Requirement:
Omit the pictures, then reproduce exactly the line bearing "Open post via external link icon" and every line after it up to and including the last line of the entries below.

Dataset items:
○ ○ ○ ○
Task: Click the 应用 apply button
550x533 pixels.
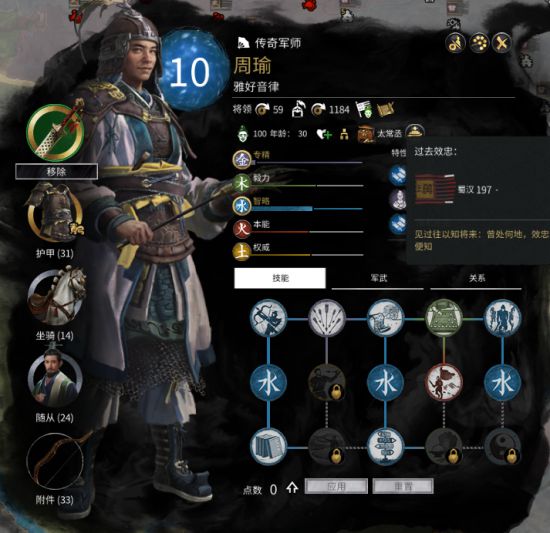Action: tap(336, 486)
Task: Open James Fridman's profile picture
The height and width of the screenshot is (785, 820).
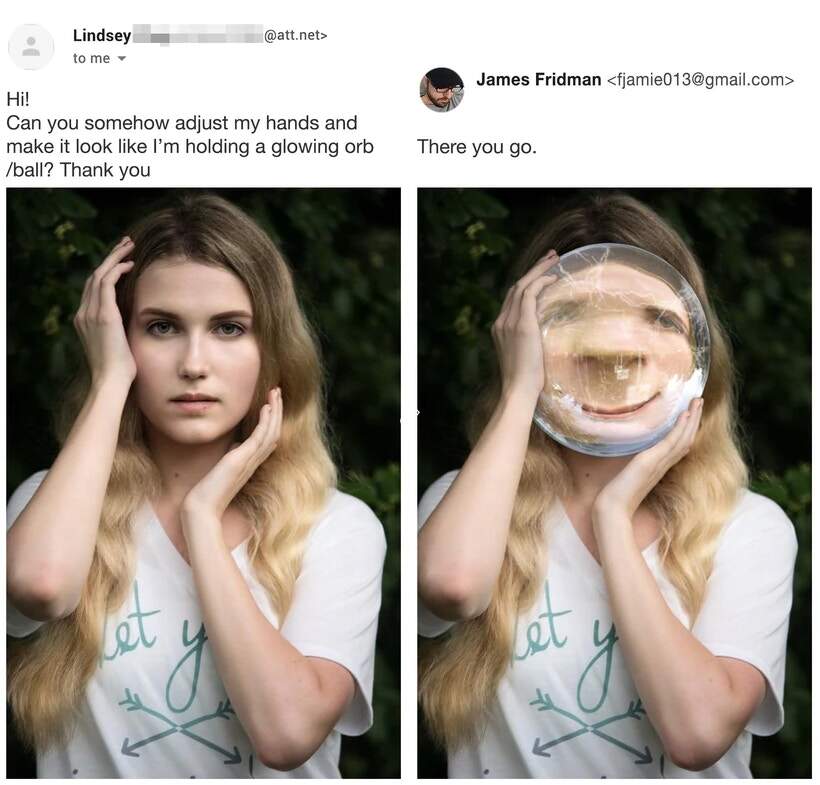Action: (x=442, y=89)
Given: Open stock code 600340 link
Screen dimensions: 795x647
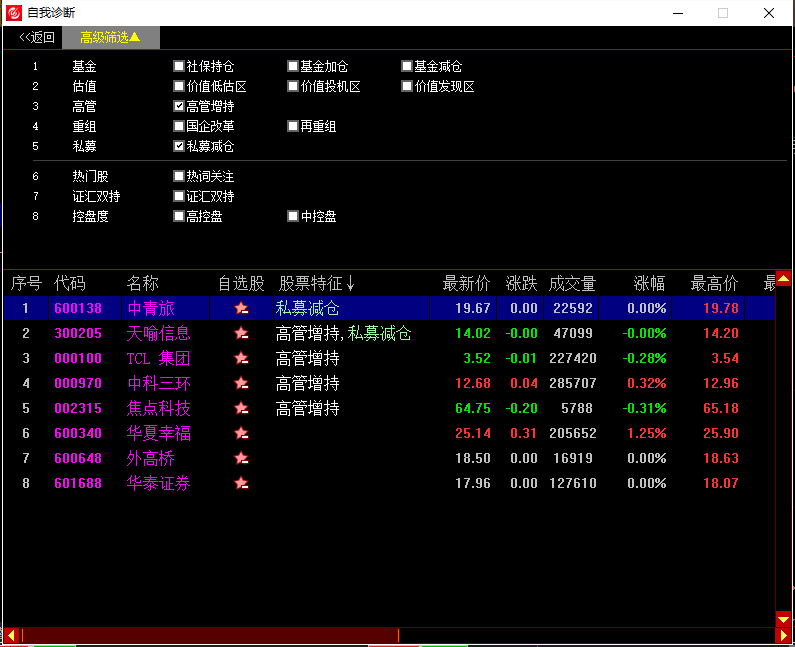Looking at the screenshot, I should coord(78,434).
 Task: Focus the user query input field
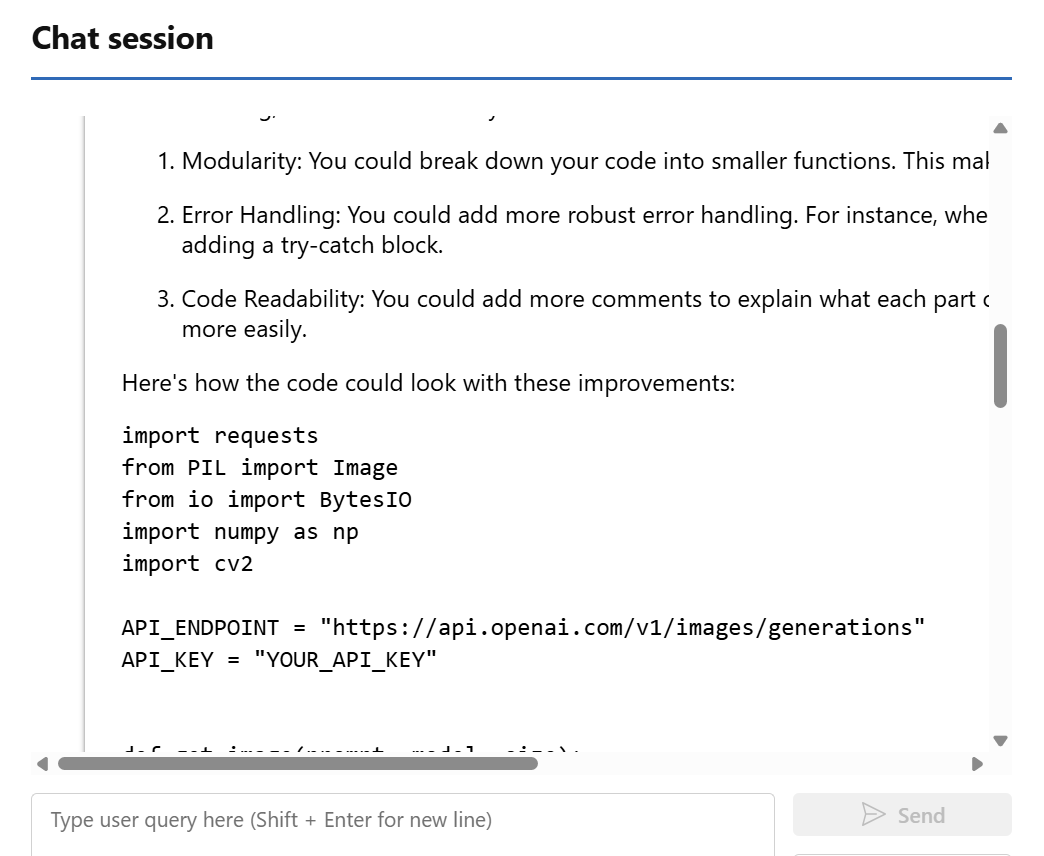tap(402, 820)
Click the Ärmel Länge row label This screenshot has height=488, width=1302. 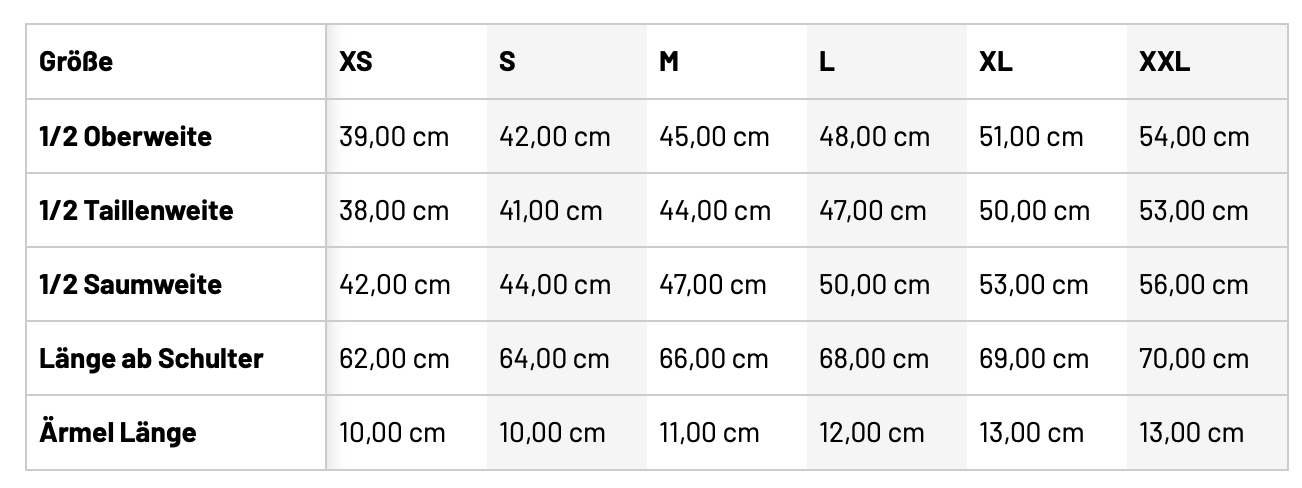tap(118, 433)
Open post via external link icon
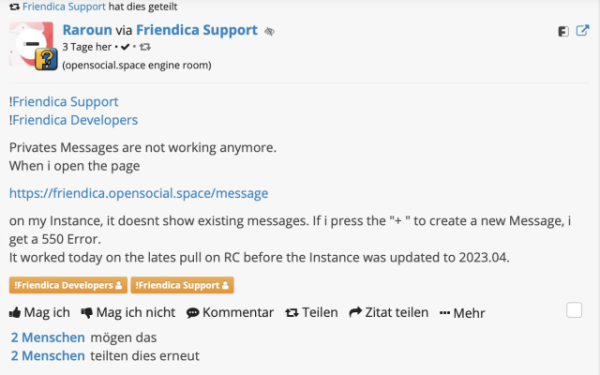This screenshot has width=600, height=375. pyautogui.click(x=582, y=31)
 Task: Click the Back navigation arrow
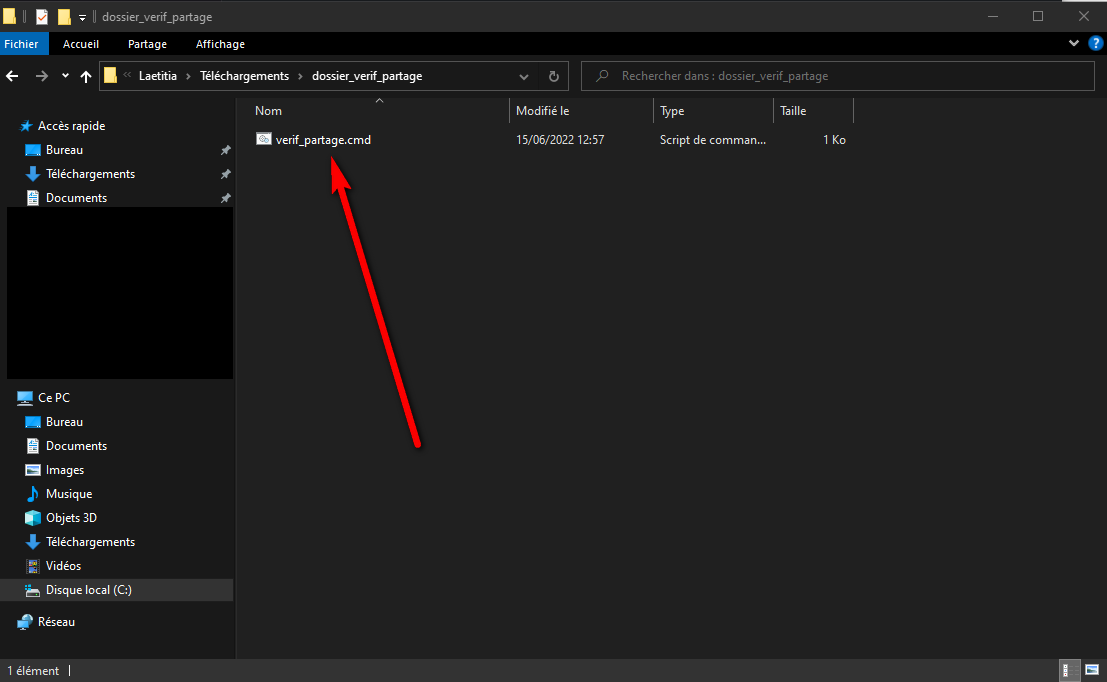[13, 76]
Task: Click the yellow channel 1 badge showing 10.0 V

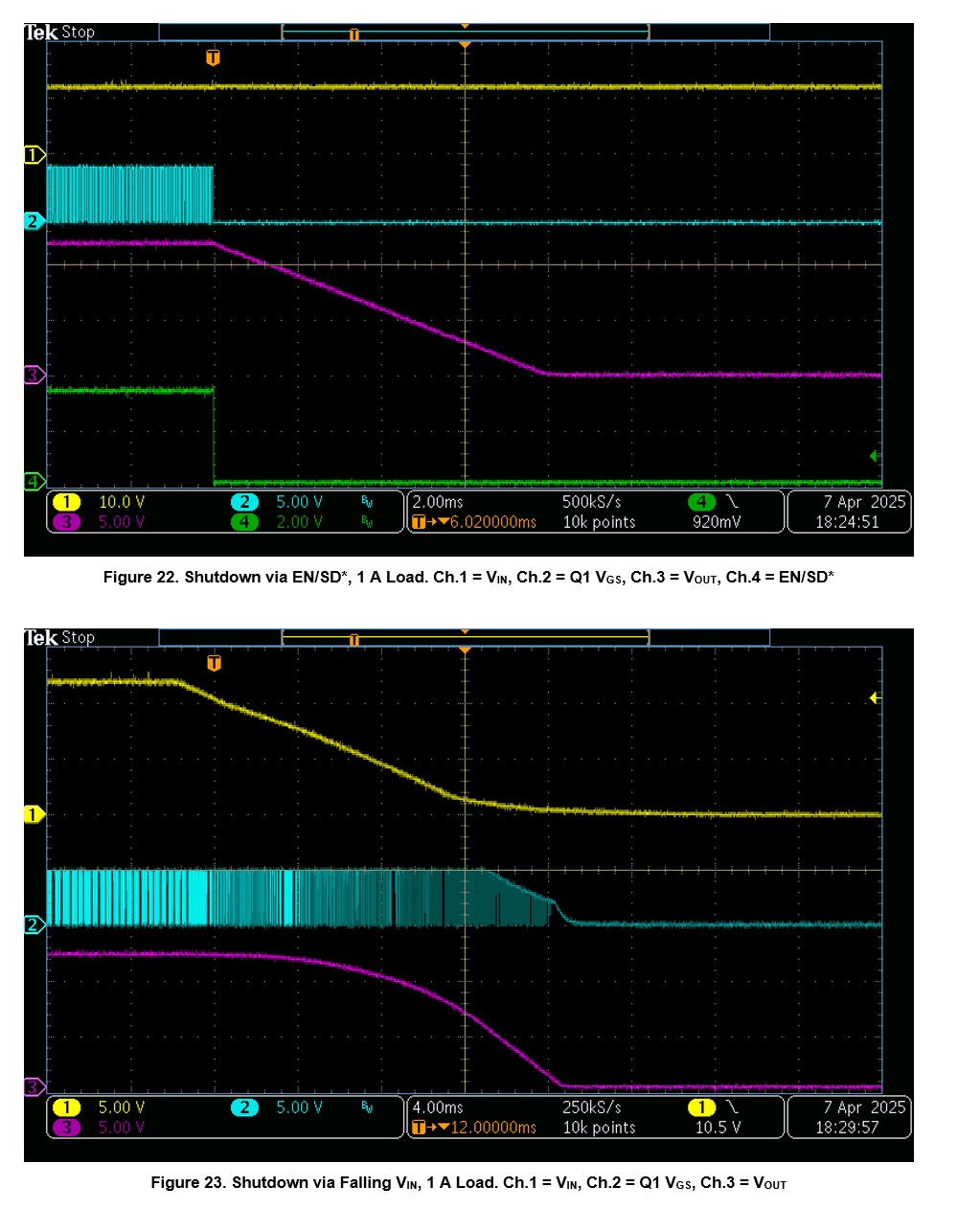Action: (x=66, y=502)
○ ○ ○ ○
Reply:
Open post via external link icon
This screenshot has width=600, height=375. pyautogui.click(x=582, y=31)
 Task: Click the Back navigation arrow
[13, 76]
Task: Click the yellow channel 1 badge showing 10.0 V

Action: (x=66, y=502)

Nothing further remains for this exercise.